Incentives for Sustainable Farming Practices

With approximately half of the continental United States consisting of farmland, farming has huge affects on all aspects of the environment around the country. Dan Charles, We Pay Billions For Greener Farms, So What Does that Buy Us?, (Oct. 13, 2016). How a farmer cultivates the land impacts the surrounding water, air, and wildlife. Id. Farming in a sustainable way may benefit the environment, but unfortunately these practices are not usually inline with a farmer’s economic self-interest. Id.

So, how can a country ensure economic stability of farmers while still protecting the environment? Financial incentives provided by the government for farmers to reduce their environmental impact. Id.
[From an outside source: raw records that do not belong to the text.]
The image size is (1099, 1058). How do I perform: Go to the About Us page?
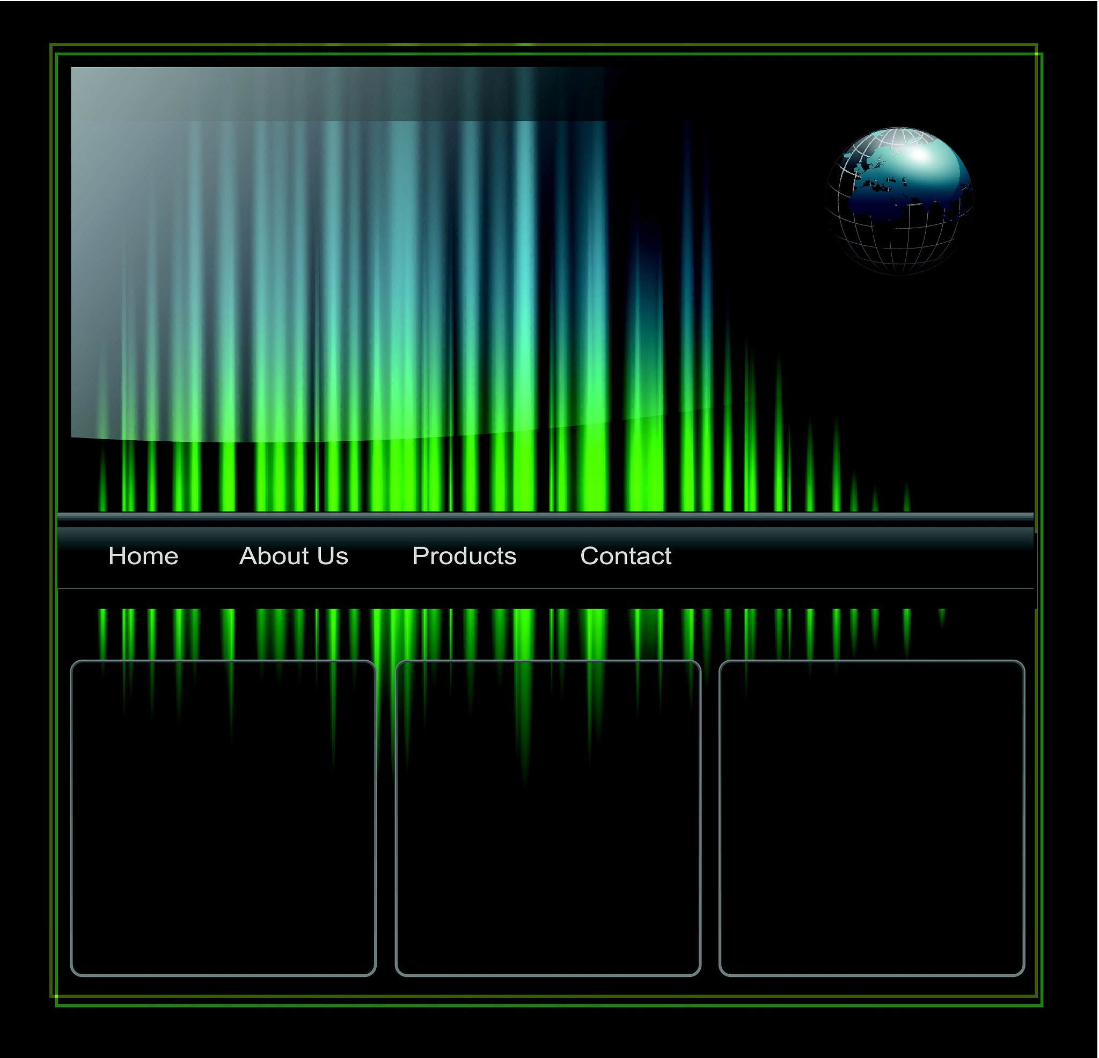pos(293,556)
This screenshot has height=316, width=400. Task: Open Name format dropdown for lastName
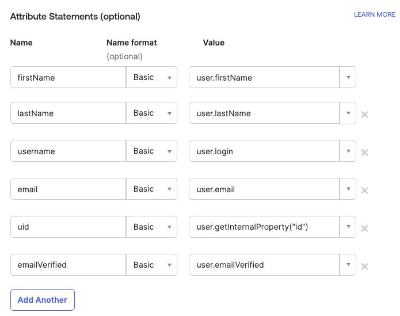coord(152,113)
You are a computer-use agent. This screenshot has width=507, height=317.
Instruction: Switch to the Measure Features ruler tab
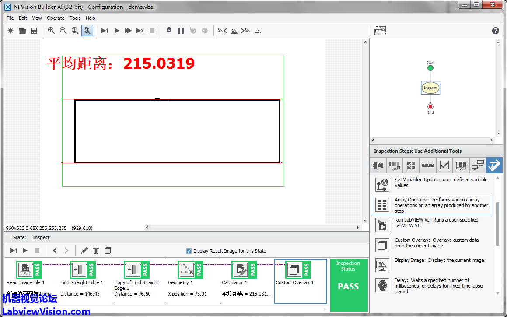427,166
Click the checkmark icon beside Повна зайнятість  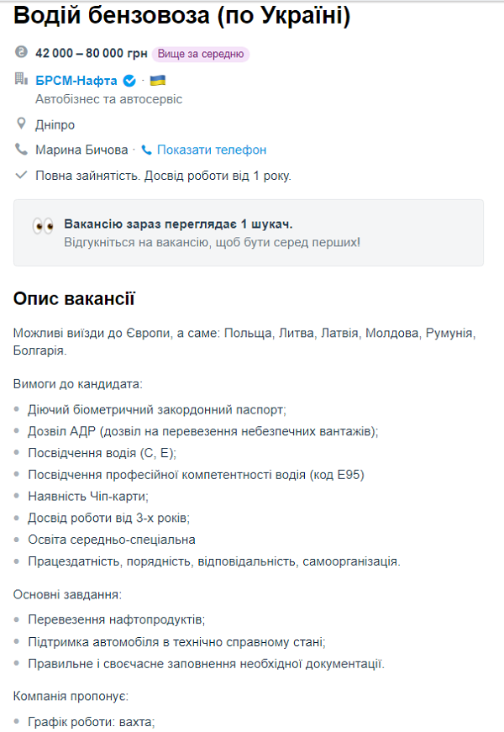point(22,176)
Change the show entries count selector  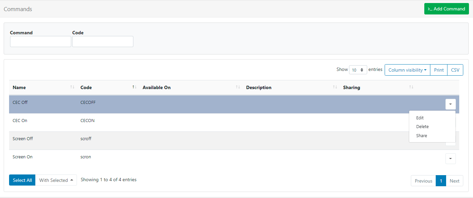click(x=358, y=70)
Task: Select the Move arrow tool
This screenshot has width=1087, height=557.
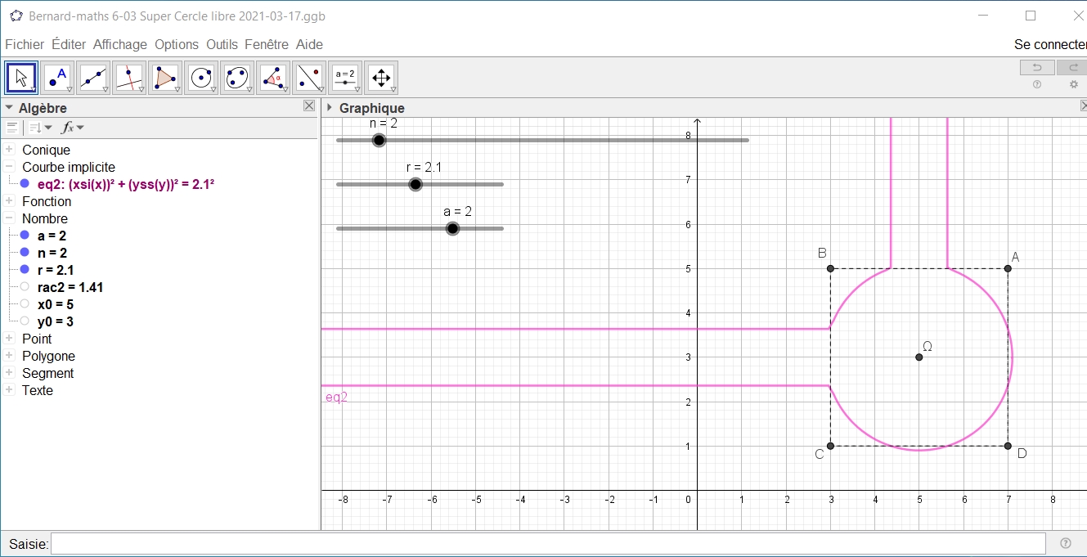Action: (x=21, y=78)
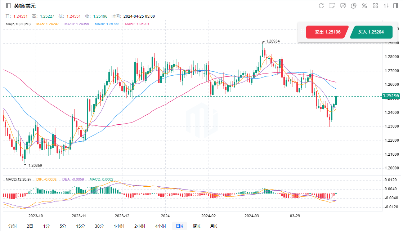Toggle the right sidebar panel icon
The image size is (403, 231).
pyautogui.click(x=396, y=6)
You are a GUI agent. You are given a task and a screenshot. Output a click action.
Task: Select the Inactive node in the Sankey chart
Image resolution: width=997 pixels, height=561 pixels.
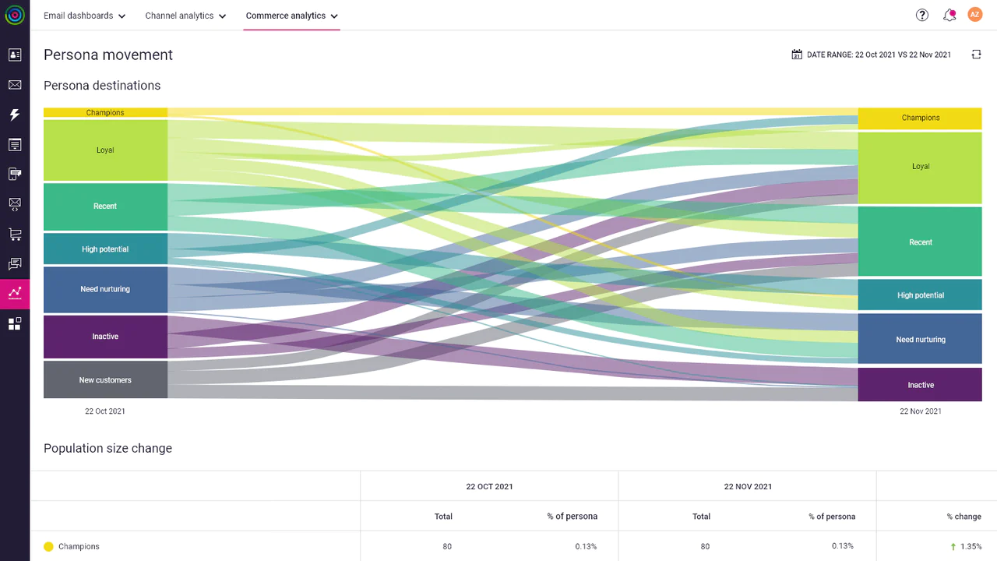105,337
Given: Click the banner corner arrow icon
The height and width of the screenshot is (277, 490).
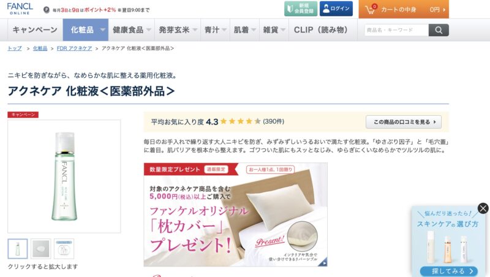Looking at the screenshot, I should 323,262.
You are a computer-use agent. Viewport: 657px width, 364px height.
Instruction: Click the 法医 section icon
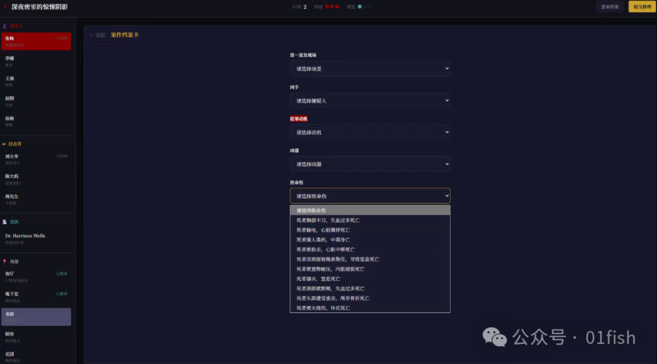[5, 222]
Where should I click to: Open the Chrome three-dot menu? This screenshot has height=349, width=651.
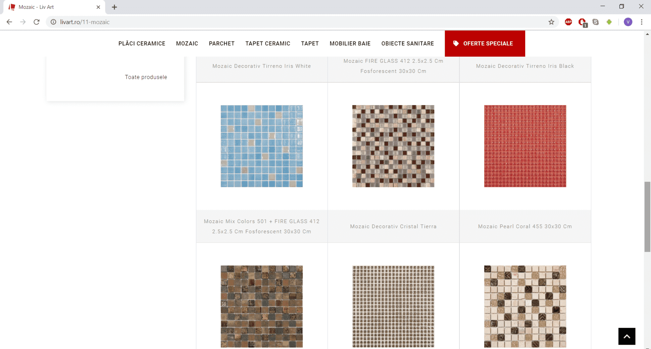[641, 22]
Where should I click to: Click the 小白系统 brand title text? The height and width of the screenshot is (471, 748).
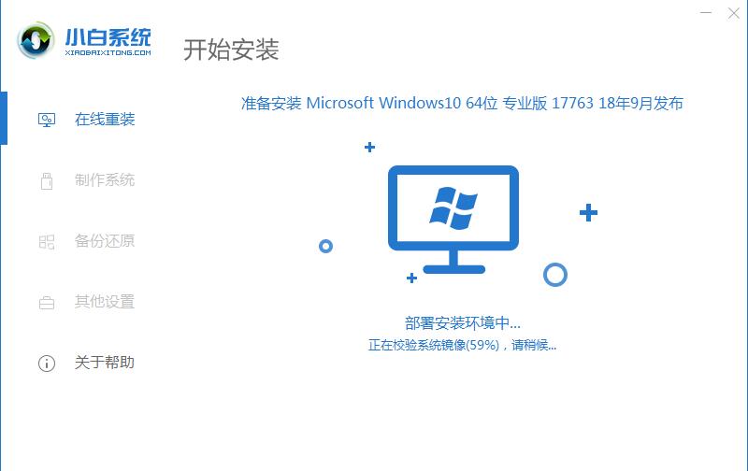point(108,37)
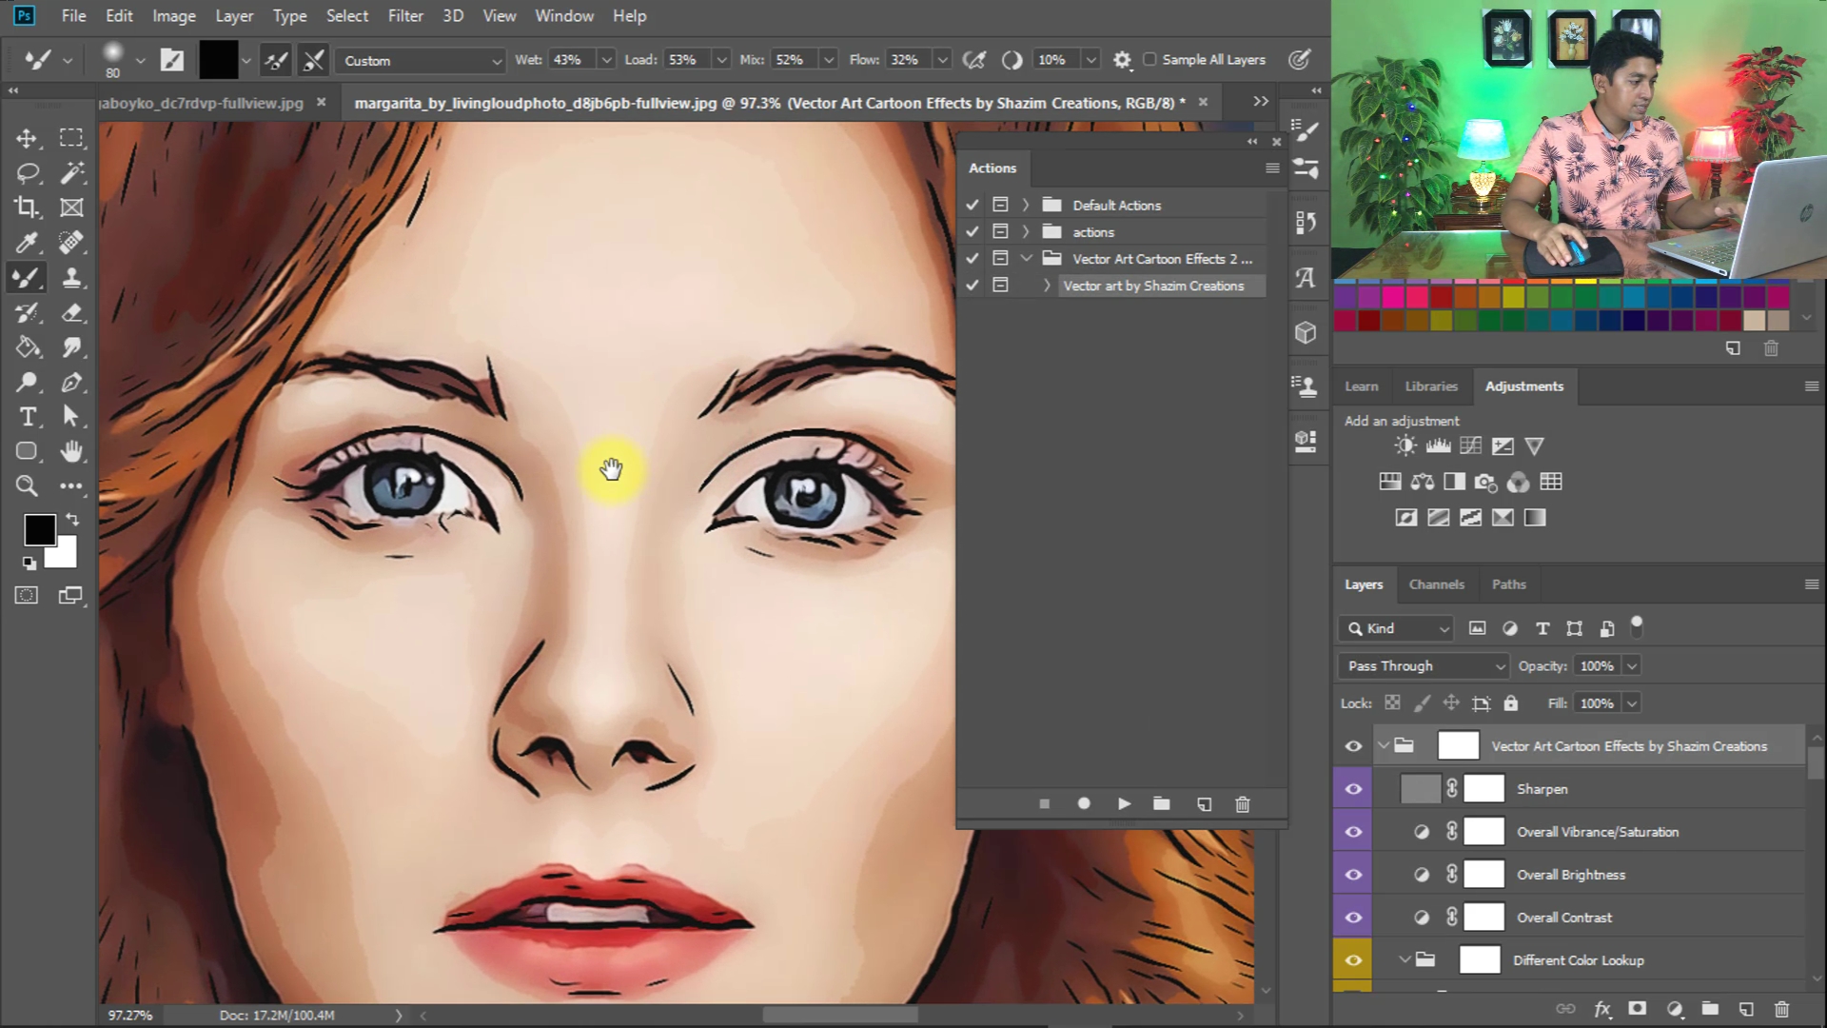
Task: Toggle the Default Actions set checkmark
Action: click(x=972, y=205)
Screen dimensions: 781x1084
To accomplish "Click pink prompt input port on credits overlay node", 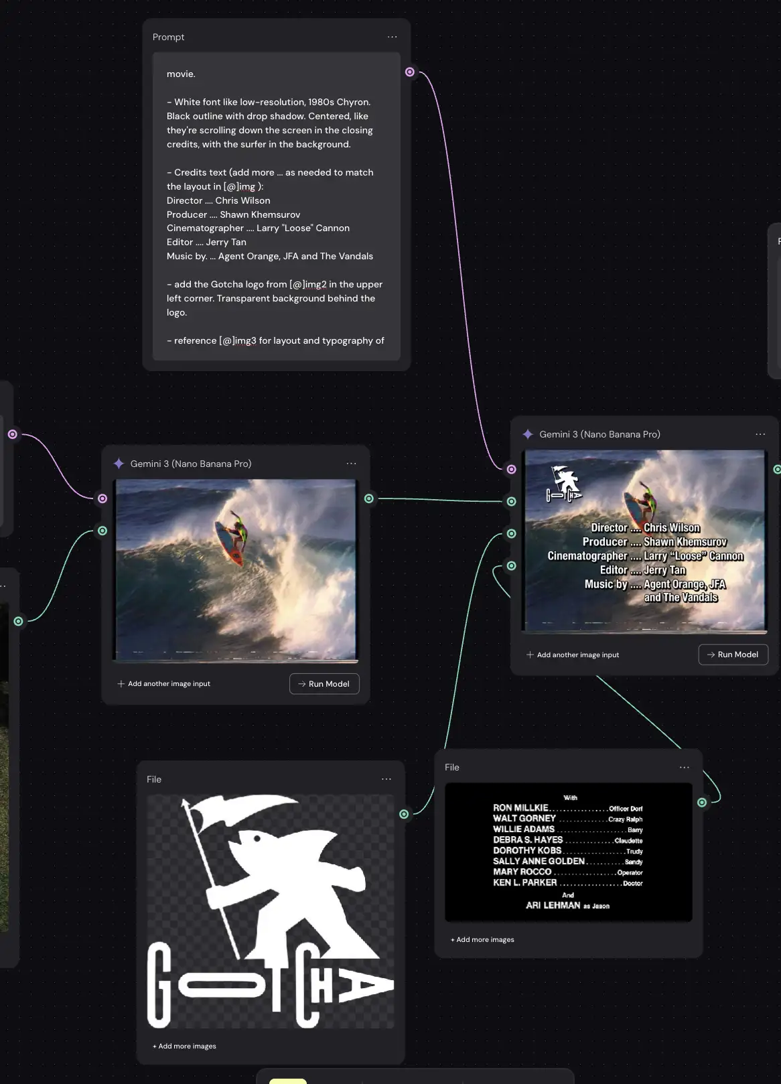I will 512,469.
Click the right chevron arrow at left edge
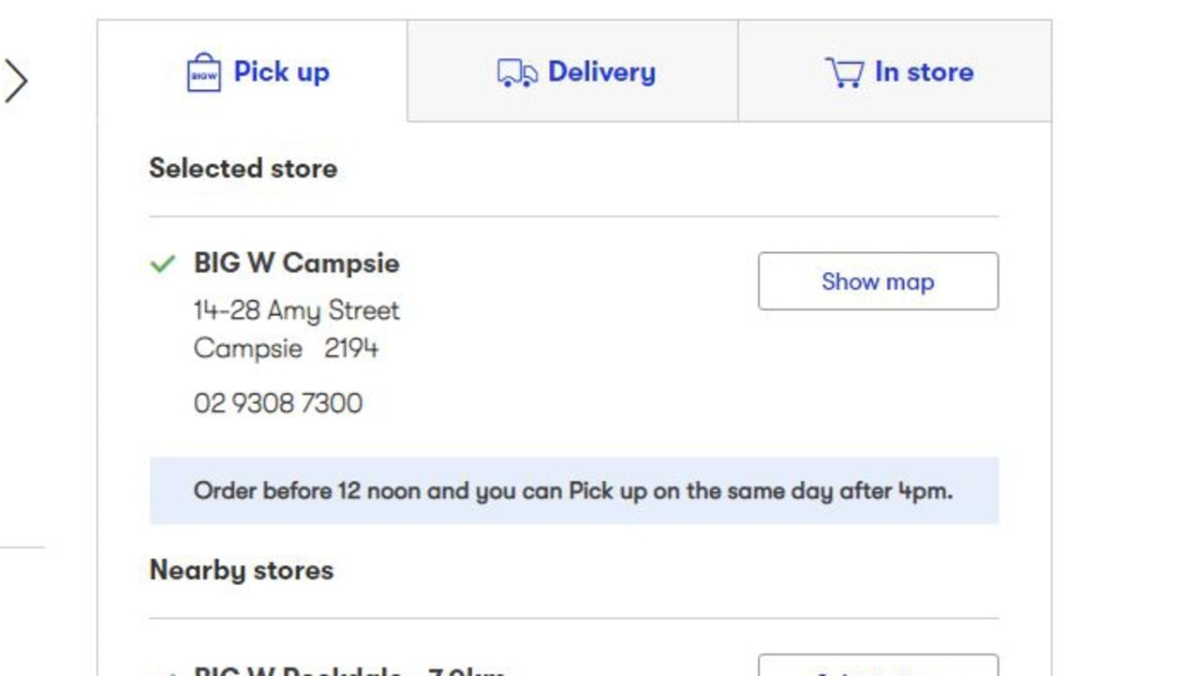 point(16,81)
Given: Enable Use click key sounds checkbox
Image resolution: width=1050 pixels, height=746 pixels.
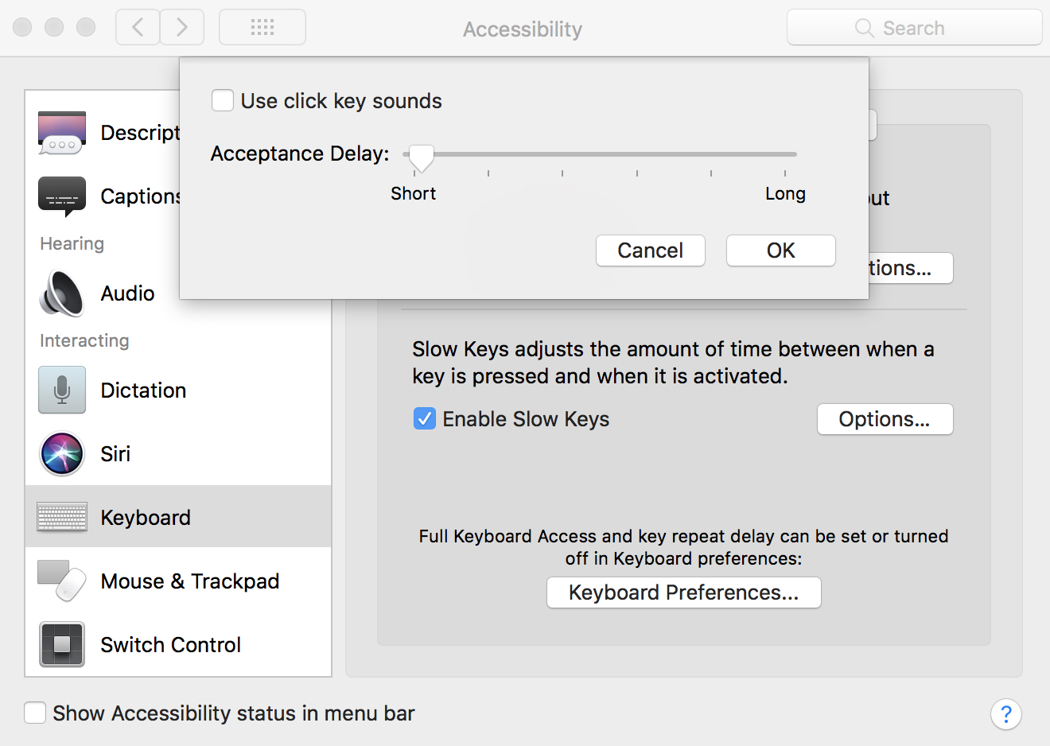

They are called “conservation” payments and they equate to about $5 billion in government funding (a quarter of the farm subsidies) a year. Id.

Most people view these incentives as necessary, but not always effective or efficient. Some believe these payments should be directed to produce specific public benefits in priority areas (like limiting agriculture on steep land to reduce erosion and fertilizer runoff), but unfortunately this strategy hasn’t been widely successful. Id. Typically, for an environmentally beneficial practice to be widely used amongst farmers it must also benefit their bottom line. Id.

This week, the Environmental Working Group rolled out a new database dedicated to transparency between the government, farmers, and consumers, allowing anyone to see who is receiving incentives and for what agricultural practice. Id. Hopes are high that the database will aid in making the incentives more effective in promoting sustainable farming practices. Id.